Berbagai pihak, termasuk negara lain, pakar hukum internasional, serta lembaga hak asasi manusia, menilai bahwa tindakan Washington menciptakan preseden berbahaya yang dapat mengikis norma-norma dasar hubungan internasional. Kritik ini datang dari berbagai penjuru dunia dan menggarisbawahi kekhawatiran bahwa serangan tersebut tidak hanya berdampak pada hubungan bilateral AS-Venezuela, tetapi juga pada stabilitas kawasan dan supremasi hukum internasional.

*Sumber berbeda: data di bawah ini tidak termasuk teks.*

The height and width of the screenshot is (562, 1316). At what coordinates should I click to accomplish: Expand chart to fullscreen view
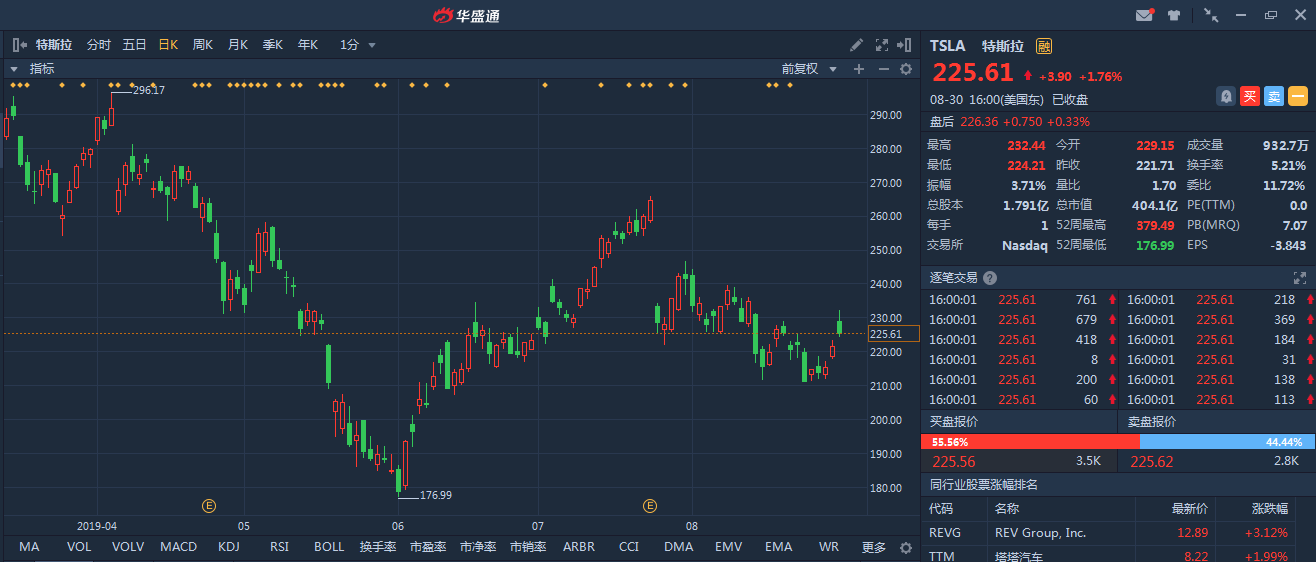coord(882,45)
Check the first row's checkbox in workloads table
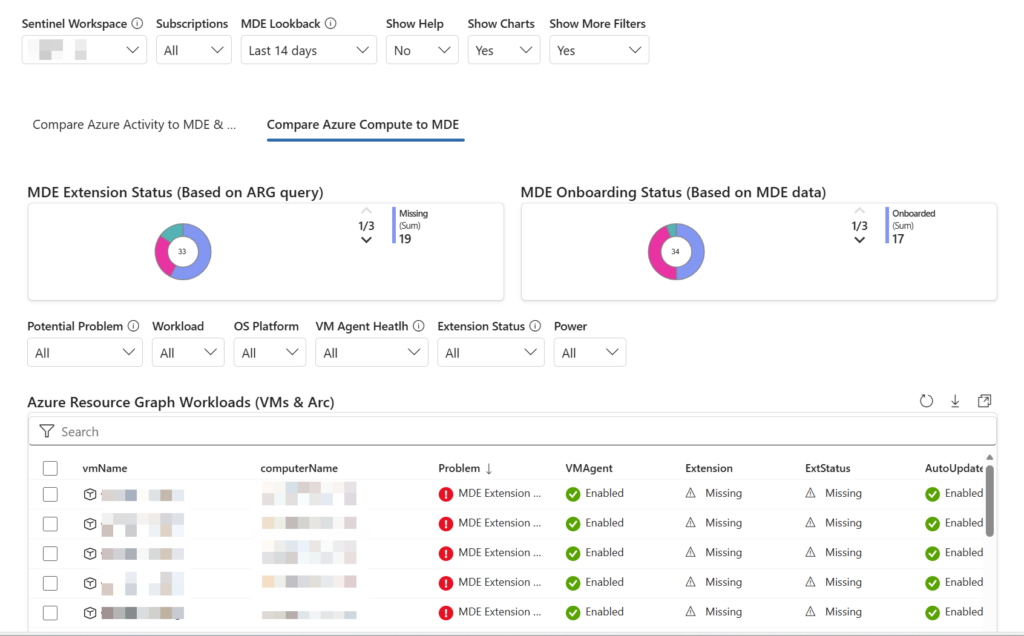 tap(50, 494)
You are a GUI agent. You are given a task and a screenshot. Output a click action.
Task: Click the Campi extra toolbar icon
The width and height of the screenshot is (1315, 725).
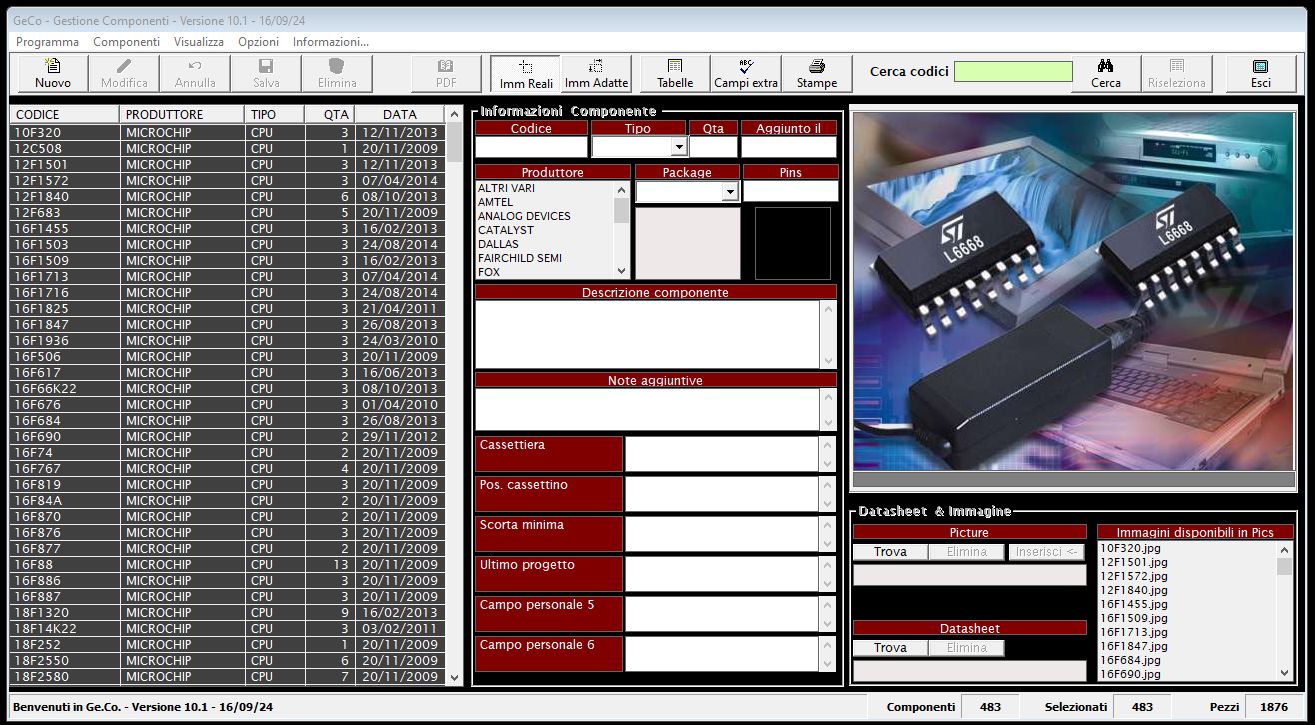745,73
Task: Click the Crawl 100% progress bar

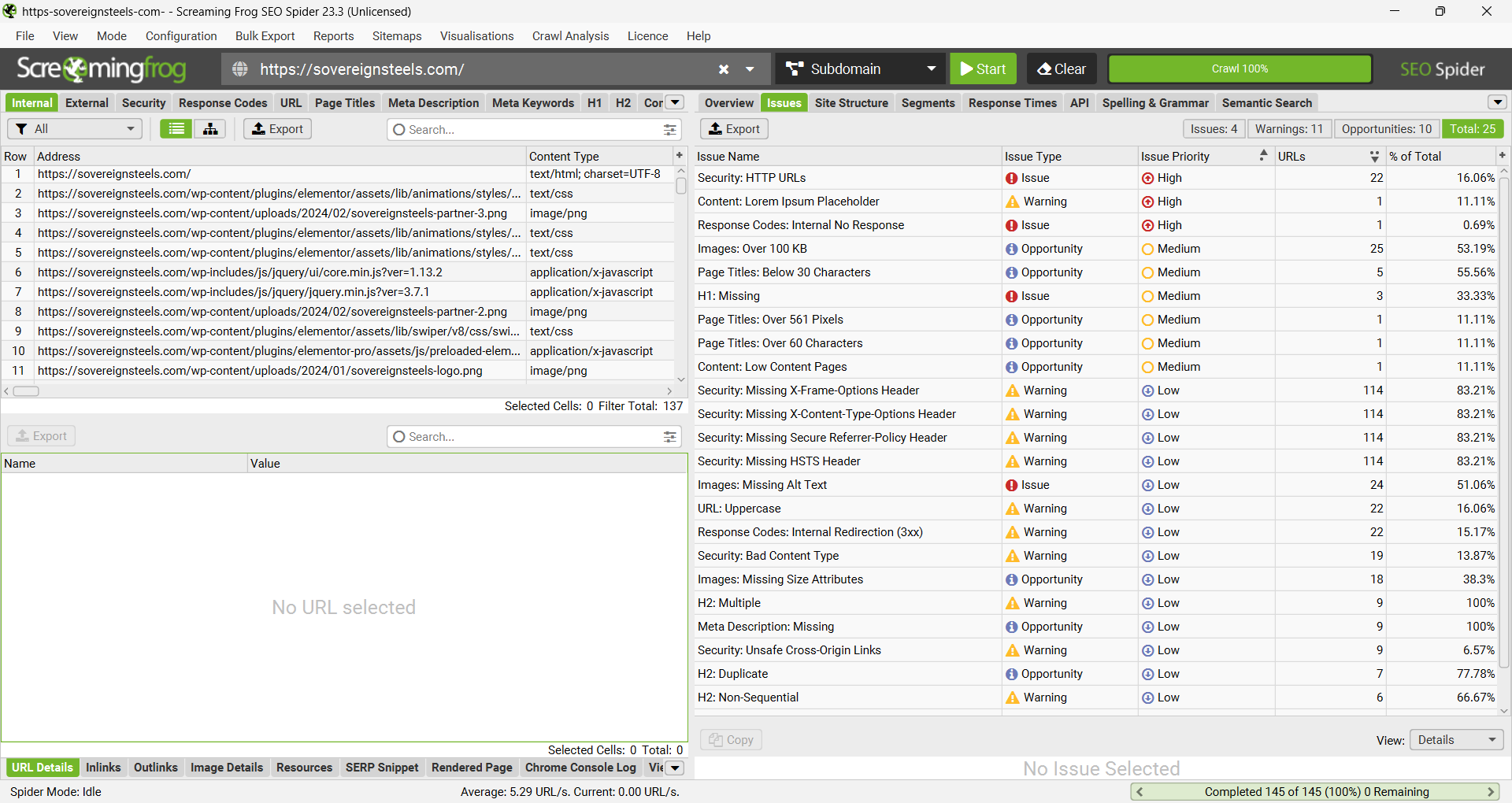Action: (1240, 69)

Kronologi Singkat Situasi Dari Serangan AS ke Venezuela
Tindakan militer AS yang paling menonjol terjadi pada awal Januari 2026, ketika pasukan AS melakukan operasi yang berujung pada penangkapan Presiden Nicolás Maduro dan istrinya, Cilia Flores. Operasi itu juga melibatkan serangan di sejumlah lokasi strategis di ibu kota Caracas dan daerah lain di Venezuela. Pemerintah AS, melalui pernyataan resmi, mengklaim serangan tersebut merupakan bagian dari upaya menegakkan hukum dan menangani ancaman yang mereka identifikasi, termasuk tuduhan terkait kejahatan narkotika dan terorisme yang ditujukan kepada pimpinan Venezuela. Namun, rincian latar belakang serta justifikasi hukum yang digunakan oleh Washington tidak diakui oleh banyak negara.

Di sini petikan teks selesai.